The euro: "a nice idea until the people got in the way"

The Globe and Mail´s columnist Margaret Wente is again spot on when writing about the euro crisis:

The premise of Europe’s financial system was fatally flawed from the start. It assumed that culture didn’t matter. It assumed that Europeans could be made as interchangeable as euros and that, eventually, they’d all behave like Germans. But now, every cultural stereotype has turned out to be true. The profligate Greeks and Italians are in hock up to their eyeballs to the thrifty, industrious Germans and Finns. The good burgers of Hamburg would be quite happy to let Greece sink to the bottom of the Aegean. But they can’t afford to see their own banks and pension funds sink with it.
Europe wouldn’t be in this fix if the banks hadn’t lent the Greeks all that money in the first place. Both Europe’s sovereign debt bubble and the U.S. housing bubble were caused by reckless lending to feckless borrowers living way beyond their means. In the U.S., government-approved mortgage lenders peddled subprime mortgages to people who couldn’t possibly repay. Nobody noticed these mortgages were worthless until house prices collapsed, lenders foreclosed and taxpayers were forced to bail out the banks.

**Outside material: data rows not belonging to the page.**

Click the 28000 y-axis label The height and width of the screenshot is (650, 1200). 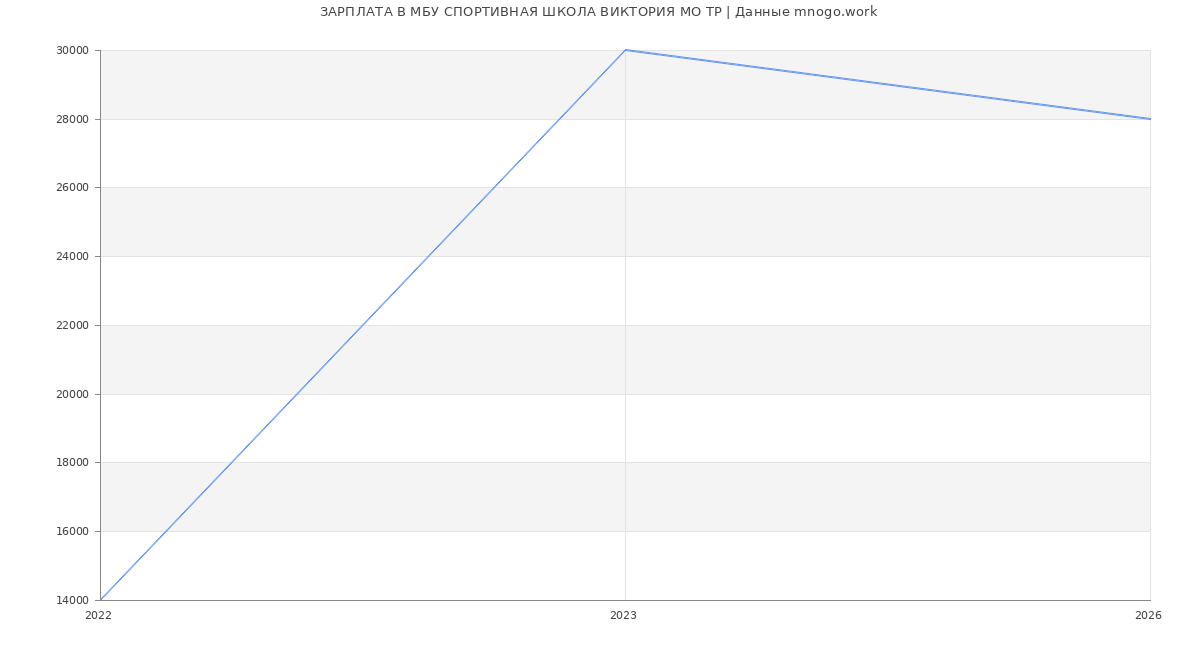pyautogui.click(x=73, y=119)
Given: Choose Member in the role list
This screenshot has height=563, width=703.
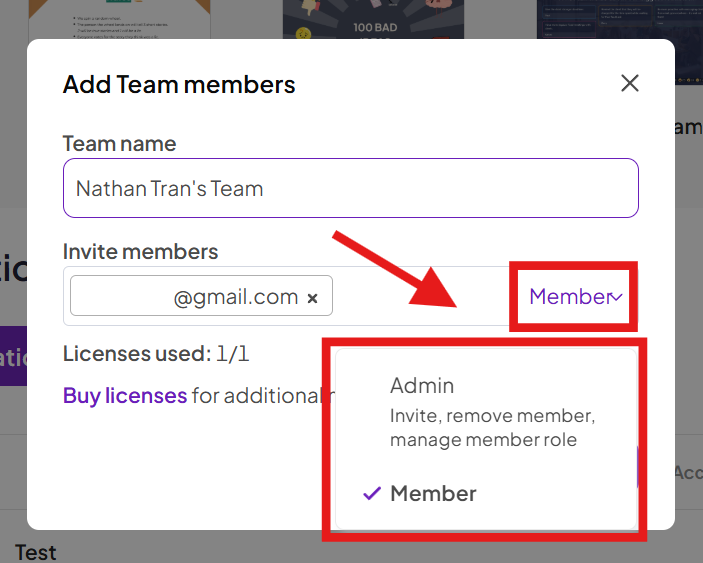Looking at the screenshot, I should coord(433,493).
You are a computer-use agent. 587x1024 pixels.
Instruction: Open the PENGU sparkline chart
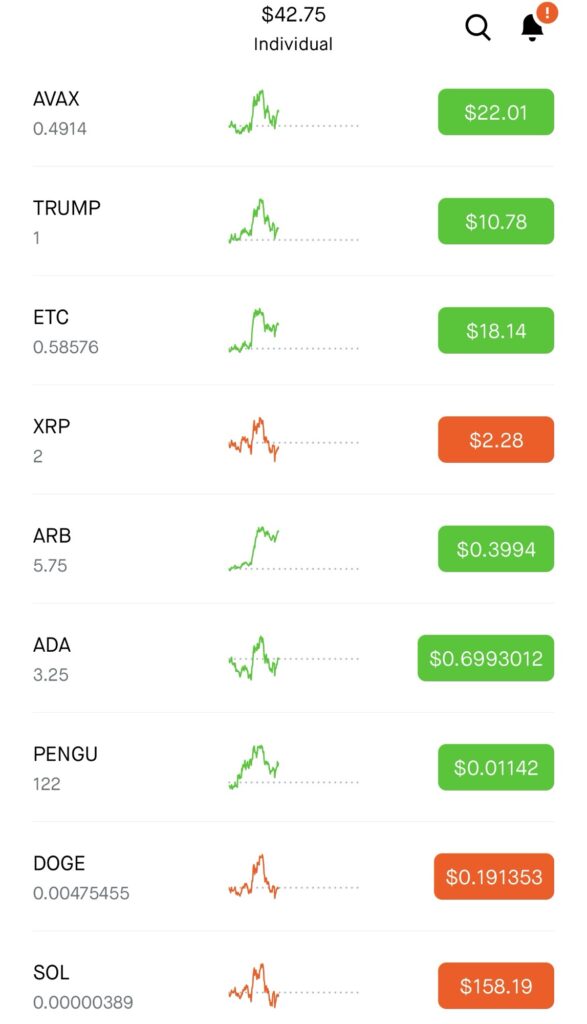click(x=293, y=767)
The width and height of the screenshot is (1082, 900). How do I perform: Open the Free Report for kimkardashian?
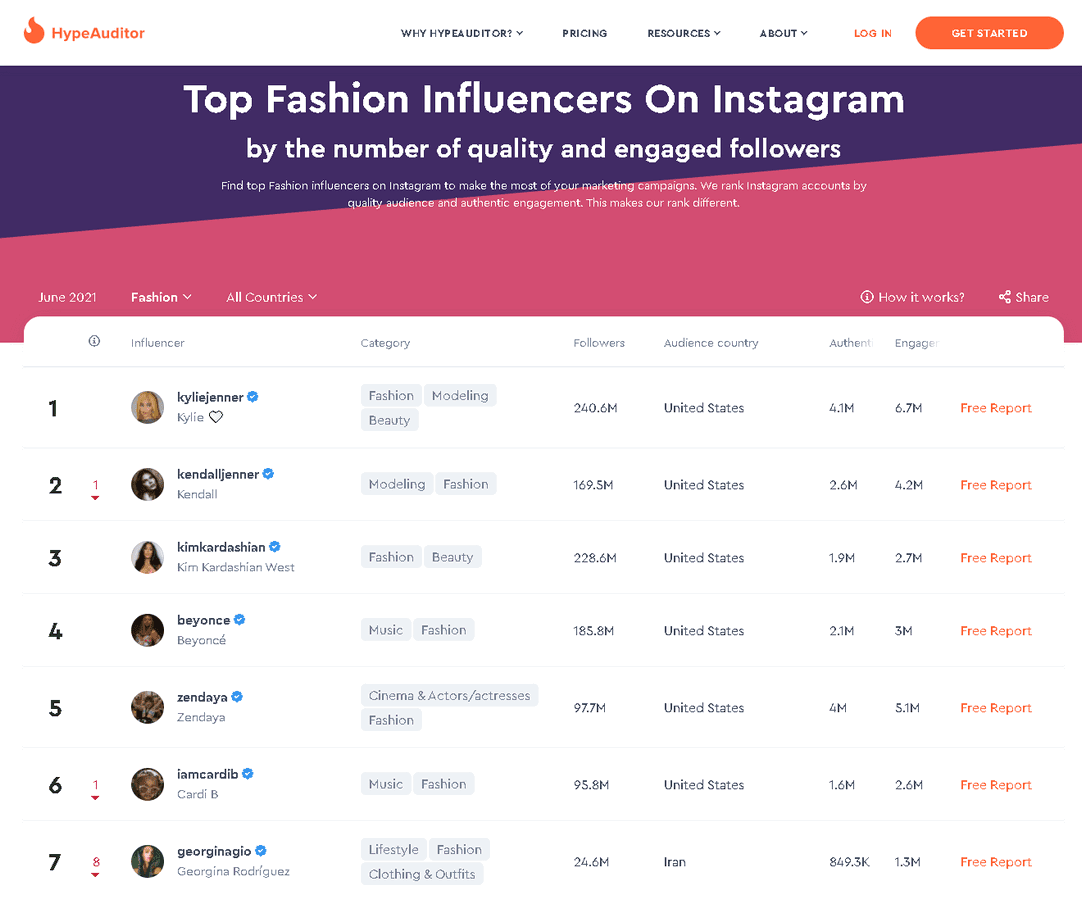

Greece was the subprime borrower of Europe. The banks didn’t think too hard about how solvent it was. In retrospect, perhaps they should’ve been more worried about a country where 40 per cent of the workers are on the public payroll, and envelopes of cash for bribes are the normal way of doing business. Tax evasion is practically a duty. The Greek government cooked the books for years as the EU turned a blind eye. Once again, taxpayers are on the hook for the banks’ mistakes. The only upside is that the Europeans have stopped lecturing the Americans.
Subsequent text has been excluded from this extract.